In Forms of Devotion, [Diane Schoemperlen] tests the bonds of her craft, creating an arresting and wonderfully readable work that is also a treat for the eye.
The illustrations, selected by the author, are wood engravings and line drawings from the seventeenth, eighteent, and nineteenth centuries. The subtle interplay of words and images creates a backdrop for Schoemperlen's witty and intelligent exploration of devotion in its many forms: devotion to material objects and daily rituals, to the pleasures of the body and the pains of romantic love, and even to the delicious stability of the status quo. The result is a playful, sometimes surreal, and often mysterious justaposition of a historical fascination with anatomy and classical themes and Schoempelen's contemporary fascination with everyday people, places, and things.
Each story is a creative delight, rich in mischevous wit, irony, and multilayered meaning. The title story, Forms of Devotion, is a wonderful literary cataloging of the qualities of the faithful, those who "sail off to work, perfectly confident that they will indeed get there: on time, intact.
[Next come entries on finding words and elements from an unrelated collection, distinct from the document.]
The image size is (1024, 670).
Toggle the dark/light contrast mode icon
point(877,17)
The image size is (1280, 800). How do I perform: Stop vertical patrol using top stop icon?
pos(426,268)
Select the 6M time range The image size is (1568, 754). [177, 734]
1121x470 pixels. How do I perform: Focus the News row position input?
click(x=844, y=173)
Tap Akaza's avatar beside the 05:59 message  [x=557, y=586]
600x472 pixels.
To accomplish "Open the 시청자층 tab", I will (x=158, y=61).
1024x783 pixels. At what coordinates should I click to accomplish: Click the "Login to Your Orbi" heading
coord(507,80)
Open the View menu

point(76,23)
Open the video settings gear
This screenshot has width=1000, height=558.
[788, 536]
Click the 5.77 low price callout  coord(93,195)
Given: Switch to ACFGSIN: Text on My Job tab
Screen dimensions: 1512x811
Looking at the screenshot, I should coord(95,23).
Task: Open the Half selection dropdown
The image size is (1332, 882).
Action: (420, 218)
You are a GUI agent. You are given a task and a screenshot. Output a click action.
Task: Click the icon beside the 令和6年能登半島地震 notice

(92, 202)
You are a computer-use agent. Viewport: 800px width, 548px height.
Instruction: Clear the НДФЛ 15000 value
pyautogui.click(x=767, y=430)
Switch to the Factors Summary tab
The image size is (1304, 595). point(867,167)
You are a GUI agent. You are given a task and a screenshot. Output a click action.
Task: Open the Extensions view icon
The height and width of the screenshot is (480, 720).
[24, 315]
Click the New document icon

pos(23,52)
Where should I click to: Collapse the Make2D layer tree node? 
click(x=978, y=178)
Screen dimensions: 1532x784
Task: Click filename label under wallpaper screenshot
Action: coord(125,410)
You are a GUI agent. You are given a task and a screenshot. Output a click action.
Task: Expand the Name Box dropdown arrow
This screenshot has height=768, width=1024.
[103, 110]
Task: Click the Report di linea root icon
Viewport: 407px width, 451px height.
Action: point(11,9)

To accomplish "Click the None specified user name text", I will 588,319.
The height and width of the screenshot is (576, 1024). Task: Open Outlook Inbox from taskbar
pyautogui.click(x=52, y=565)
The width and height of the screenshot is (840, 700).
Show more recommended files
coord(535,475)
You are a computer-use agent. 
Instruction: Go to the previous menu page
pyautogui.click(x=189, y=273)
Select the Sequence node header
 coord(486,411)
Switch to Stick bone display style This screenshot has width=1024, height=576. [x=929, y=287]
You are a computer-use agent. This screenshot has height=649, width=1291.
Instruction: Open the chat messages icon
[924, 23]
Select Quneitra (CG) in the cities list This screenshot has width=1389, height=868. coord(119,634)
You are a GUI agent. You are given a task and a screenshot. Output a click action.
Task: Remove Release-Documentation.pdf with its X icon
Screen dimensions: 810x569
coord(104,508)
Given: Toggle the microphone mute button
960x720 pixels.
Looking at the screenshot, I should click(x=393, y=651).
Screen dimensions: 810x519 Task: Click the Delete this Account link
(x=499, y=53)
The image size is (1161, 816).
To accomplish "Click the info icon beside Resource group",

It does not occur to them that they could just as well be broadsided by a Coca-Cola delivery truck running the red light at the corner of Johnson and Main." In How Deep is the River?, the author offers an innovative take on the ubiquitous high school math problem that begins, "Train A and Train B are traveling toward the same bridge from opposite directions..." Quite different in form, yet alike in their ability to entertain and provoke, the stories in Forms of Devotion show once again that Diane Schoemperlen's voice is as intriguing, fresh, and electric as ever.